High Court Of Madhya Pradesh : Indore Bench
Commissioner Of Wealth Tax vs. Malhar Rao Tatya Saheb Holkar
Sections WT 16A, WT 17
Asst. Year 1971-72, 1972-73, 1973-74
A.R. Tiwari & S.B. Sakrikar, JJ.
MCC No. 70 of 1989
24th January, 1996
D.D. Vyas, for the Revenue : Subhash Samvatsar, for the Assessee
A.R. TIWARI, J. :
At the instance of the CWT, Bhopal, the Tribunal has stated the case and referred the undernoted question under s. 27(1) of the WT Act, 1957 (for short the `Act’) for our opinion :
“Whether, on the facts and in the circumstances of the case, the Tribunal is correct in holding that reference by the WTO to the Valuation Officer as to the properties was bad in law and as such the report of the Valuation Officer could not be formed the basis for reason to believe that by reason of the omission or failure on the part of the assessee to disclose fully and truly all material facts necessary for assessment of his net wealth the net wealth chargeable to tax has escaped assessment ?”
Briefly stated, the facts of the case are that the assessments for the asst. yrs. 1971-72 to 197374 were made on 28th March, 1974. Thereafter, the WTO referred the matter to the Valuation Officer to ascertain the value of agricultural land and house as on the valuation date. Thereafter, the notice under s. 17 of the Act was served on the assessee on 25th March, 1980. The nonapplicant-assessee did not file any return in response to the notice. The WTO, accordingly, made best judgment assessment under s. 16(5) of the Act vide consolidated order dt. 12th March, 1984 (Annexure-A). The assessee filed the appeal before the CWT(A) who sustained the order (Annexure- B). The assessee then filed second appeal before the Tribunal. The Tribunal held that no reference could be made to the Valuation Officer after completion of the original assessment and as such, the reference was bad in law, and therefore, reopening of the assessment on the basis of the report of the Valuation Officer was without jurisdiction. It, therefore, allowed the appeal and set aside the order (Annexure- A). The applicant, then filed an application under s. 27(1) of the Act. The Tribunal referred the above noted question.

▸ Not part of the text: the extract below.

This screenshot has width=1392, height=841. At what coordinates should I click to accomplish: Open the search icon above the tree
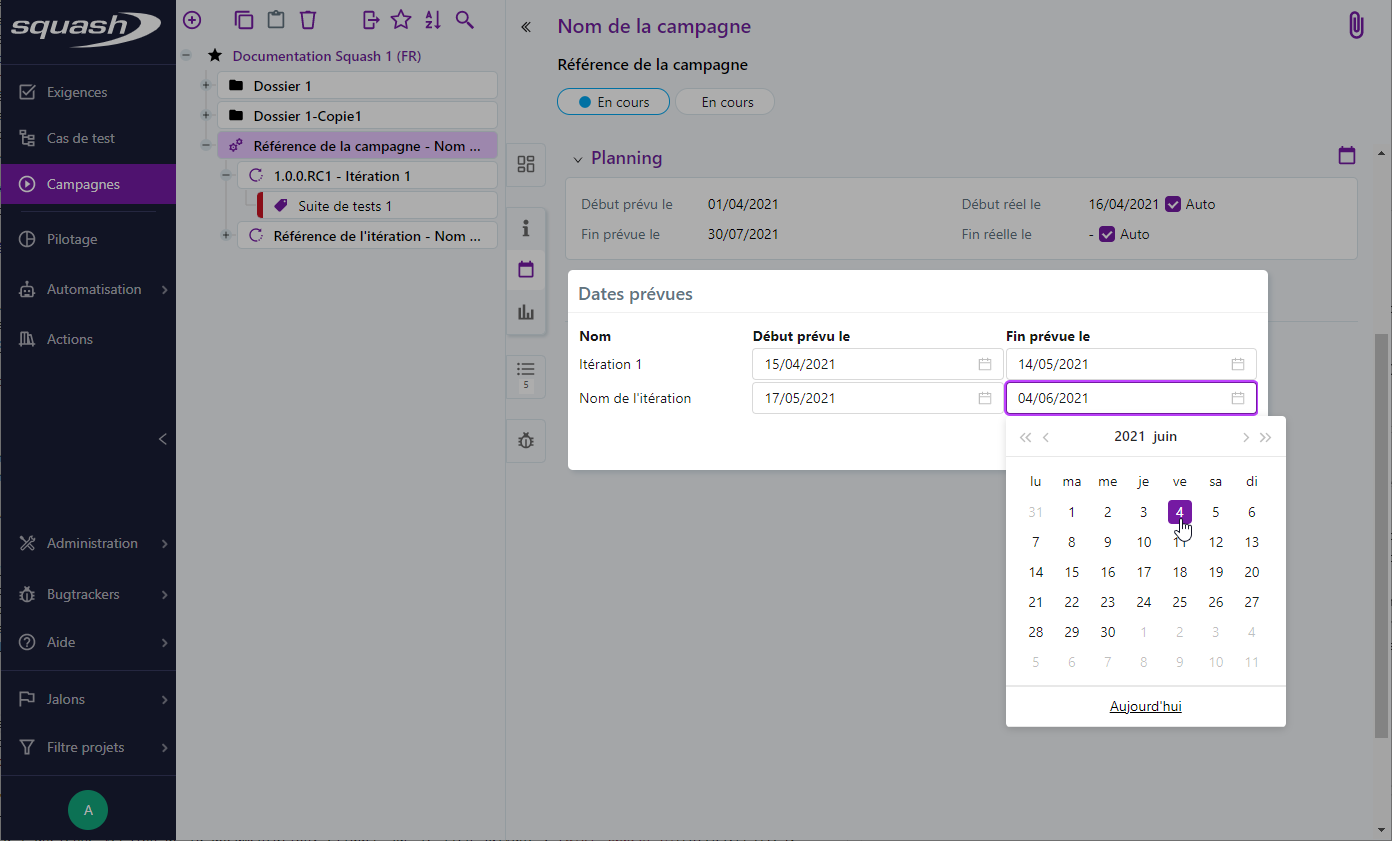pos(464,19)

We have heard Shri D.D. Vyas, learned counsel for the applicant and Shri Subhash Samvatsar, learned counsel for the non-applicant.
The AO makes assessment of net wealth of the assessee and determines the amount of wealth-tax payable by the same in terms of s. 16 of the Act. Reference could be made to Valuation Officer under s. 16A of the Act for the purpose of making an assessment under the Act. Under s. 17, the AO may reassess the net wealth if he has reason to believe that net wealth chargeable to tax has escaped assessment for that year.
In the instant case, the assessment was completed under s. 16 of the Act. Reference was not made to the Valuation Officer under s. 16A of the Act for the purpose of making the assessment. After completion of the assessment, the AO referred the matter to the Valuation Officer. On the basis of the report, he formed the opinion and held that he has reason to believe that the net wealth chargeable to tax has escaped assessment. He, therefore, issued notice under s. 17 of the Act. The assessee questioned the validity of the proceeding. The CWT(A), however, rejected the contention and upheld the order of the WTO. The Tribunal, however, vacated the order and held that the proceedings were without jurisdiction.
6. The Tribunal held that no reference could be made after completion of original assessment.
7. Sec. 17 of the Act clearly stipulated that the power can be exercised if the AO has reason to believe that the net wealth chargeable to wealth-tax has escaped assessment. The material to form such a view must be available with the AO. In the instant case, no such material was available with the AO. In fact he referred the matter to the Valuation Officer to collect the material and then initiate proceedings. Such a procedure is not shown to be backed by any provision under the Act. The proceedings initiated by the WTO and upheld by the CWT(A) were manifastly vitiated on account of procedural impropriety.
8. In Parashuram Pottery Works Co. Ltd. vs. ITO 1977 CTR (SC) 11 : AIR 1977 SC 429, it is held as under : “At the same time, it must be borne in mind that the policy of law is that there must be a point of finality in all legal proceedings, that stale issue should not be reactivated beyond stage and that lapse of time must induce repose in and set at rest judicial and quasi-judicial controversies as it must in other spheres of human activity.”
9. Counsel for the applicant was unable to point out any error in the view taken by the Tribunal.
10. In view of the aforesaid legal position, we hold that the Tribunal is correct in holding that reference by the WTO to the Valuation Officer as to the properties after completion of assessment, was bad in law and as such, the report of the Officer could not become the basis of furnishing reason to believe that net wealth chargeable to tax has escaped assessment.
11. In the result, we answer the question in the affirmative, i.e., in favour of the assessee and against the Revenue.
12. We, however, make no order as to costs. Counsel fee for each side shall, however, be Rs. 750, if certified.